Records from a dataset
........

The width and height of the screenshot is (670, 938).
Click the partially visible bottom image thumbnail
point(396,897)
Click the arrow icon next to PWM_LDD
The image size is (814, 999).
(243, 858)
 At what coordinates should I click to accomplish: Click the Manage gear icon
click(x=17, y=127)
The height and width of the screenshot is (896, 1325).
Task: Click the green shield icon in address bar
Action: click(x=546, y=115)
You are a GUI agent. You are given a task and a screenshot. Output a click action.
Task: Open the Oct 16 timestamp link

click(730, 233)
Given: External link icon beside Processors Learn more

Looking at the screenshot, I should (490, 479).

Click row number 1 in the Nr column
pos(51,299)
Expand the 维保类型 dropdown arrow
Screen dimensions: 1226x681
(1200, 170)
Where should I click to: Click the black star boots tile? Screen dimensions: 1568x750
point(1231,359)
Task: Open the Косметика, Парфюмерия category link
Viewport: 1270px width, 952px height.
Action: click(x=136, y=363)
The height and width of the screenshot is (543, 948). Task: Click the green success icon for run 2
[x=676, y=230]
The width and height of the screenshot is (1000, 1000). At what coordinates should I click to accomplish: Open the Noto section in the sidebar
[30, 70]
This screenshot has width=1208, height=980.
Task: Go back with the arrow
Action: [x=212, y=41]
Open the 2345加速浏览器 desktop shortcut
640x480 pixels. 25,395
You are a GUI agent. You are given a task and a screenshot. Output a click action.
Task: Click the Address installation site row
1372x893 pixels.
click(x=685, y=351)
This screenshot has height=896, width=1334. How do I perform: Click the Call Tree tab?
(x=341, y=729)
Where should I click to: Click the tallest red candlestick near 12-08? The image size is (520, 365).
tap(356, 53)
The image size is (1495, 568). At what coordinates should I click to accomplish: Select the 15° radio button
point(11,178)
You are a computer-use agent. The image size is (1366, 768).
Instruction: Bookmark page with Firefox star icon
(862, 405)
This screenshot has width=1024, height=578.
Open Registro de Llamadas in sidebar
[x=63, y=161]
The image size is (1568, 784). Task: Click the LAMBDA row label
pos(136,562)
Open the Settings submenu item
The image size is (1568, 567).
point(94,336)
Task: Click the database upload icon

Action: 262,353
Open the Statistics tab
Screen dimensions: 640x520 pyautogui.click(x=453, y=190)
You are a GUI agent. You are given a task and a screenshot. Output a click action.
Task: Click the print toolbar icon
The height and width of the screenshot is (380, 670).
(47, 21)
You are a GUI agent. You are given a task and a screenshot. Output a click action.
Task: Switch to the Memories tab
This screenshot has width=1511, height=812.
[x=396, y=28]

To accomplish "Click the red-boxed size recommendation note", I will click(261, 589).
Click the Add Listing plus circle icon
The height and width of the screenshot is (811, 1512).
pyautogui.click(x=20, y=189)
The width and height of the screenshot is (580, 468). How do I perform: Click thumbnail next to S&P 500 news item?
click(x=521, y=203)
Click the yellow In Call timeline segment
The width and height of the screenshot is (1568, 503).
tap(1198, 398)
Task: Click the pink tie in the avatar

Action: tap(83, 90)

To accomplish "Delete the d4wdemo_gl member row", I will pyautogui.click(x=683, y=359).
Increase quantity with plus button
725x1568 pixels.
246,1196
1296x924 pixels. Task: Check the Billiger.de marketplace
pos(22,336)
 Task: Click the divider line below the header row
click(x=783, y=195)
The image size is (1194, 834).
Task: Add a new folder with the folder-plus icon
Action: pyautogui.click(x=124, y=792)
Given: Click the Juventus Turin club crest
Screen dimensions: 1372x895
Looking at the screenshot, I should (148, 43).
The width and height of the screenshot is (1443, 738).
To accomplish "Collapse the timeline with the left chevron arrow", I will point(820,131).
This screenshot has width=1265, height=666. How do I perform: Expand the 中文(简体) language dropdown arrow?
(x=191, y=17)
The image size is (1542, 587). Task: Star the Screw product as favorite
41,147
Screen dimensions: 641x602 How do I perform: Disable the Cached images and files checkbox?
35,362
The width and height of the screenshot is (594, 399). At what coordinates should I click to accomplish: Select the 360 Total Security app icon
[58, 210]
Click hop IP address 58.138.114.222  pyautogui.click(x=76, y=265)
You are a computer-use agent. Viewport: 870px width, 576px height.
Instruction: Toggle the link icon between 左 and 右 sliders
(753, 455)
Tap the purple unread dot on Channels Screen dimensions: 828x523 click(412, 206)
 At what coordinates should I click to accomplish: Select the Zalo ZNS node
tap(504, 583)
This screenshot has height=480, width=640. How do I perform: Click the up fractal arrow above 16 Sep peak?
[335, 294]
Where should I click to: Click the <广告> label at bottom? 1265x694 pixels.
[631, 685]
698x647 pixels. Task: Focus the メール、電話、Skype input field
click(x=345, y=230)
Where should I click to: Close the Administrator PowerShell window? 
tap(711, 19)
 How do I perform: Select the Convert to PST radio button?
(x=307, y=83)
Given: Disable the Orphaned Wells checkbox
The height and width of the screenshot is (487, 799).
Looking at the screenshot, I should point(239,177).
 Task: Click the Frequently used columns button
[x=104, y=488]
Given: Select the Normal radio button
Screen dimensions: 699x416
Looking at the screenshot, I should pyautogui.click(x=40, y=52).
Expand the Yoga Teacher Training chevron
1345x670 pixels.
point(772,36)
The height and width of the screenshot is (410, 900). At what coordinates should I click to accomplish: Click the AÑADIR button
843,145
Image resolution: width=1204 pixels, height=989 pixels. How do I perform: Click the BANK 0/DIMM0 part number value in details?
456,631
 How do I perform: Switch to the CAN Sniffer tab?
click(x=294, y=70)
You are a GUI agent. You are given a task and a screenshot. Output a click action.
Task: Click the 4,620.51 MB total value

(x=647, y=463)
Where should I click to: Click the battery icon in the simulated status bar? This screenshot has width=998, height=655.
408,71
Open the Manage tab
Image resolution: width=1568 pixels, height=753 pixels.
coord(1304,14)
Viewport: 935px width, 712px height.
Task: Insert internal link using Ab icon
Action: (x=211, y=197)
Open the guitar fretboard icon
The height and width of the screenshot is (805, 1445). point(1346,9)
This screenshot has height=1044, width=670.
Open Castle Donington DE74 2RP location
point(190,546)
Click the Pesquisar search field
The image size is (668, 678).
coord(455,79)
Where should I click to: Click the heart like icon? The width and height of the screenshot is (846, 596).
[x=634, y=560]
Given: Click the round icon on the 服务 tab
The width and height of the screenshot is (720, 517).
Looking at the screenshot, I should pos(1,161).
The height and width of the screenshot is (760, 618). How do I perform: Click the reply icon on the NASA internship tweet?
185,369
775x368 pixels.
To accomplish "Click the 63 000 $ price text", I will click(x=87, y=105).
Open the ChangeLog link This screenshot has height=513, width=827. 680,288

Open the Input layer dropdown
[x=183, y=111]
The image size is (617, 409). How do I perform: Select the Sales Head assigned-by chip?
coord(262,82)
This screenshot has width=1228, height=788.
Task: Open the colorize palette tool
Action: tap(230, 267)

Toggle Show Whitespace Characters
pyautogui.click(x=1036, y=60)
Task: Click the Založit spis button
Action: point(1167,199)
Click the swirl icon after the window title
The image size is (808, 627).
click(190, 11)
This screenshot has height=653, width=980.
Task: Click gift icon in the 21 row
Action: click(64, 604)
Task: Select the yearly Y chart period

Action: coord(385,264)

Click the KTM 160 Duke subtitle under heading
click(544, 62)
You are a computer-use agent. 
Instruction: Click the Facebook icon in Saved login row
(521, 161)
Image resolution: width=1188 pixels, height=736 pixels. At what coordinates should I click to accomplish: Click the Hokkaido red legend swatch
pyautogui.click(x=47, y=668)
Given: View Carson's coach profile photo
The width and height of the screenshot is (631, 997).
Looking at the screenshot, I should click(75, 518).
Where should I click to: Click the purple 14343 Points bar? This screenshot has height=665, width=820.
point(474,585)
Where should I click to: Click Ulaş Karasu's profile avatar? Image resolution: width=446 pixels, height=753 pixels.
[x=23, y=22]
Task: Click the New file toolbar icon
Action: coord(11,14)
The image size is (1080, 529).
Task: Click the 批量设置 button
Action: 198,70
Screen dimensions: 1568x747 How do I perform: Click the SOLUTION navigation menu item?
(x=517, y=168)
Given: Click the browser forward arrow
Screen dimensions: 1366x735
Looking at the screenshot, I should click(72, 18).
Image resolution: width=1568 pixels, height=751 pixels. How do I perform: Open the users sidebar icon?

........

The answer must be a single number: how many lines above contain the word "computer".

**Output for this task:** 3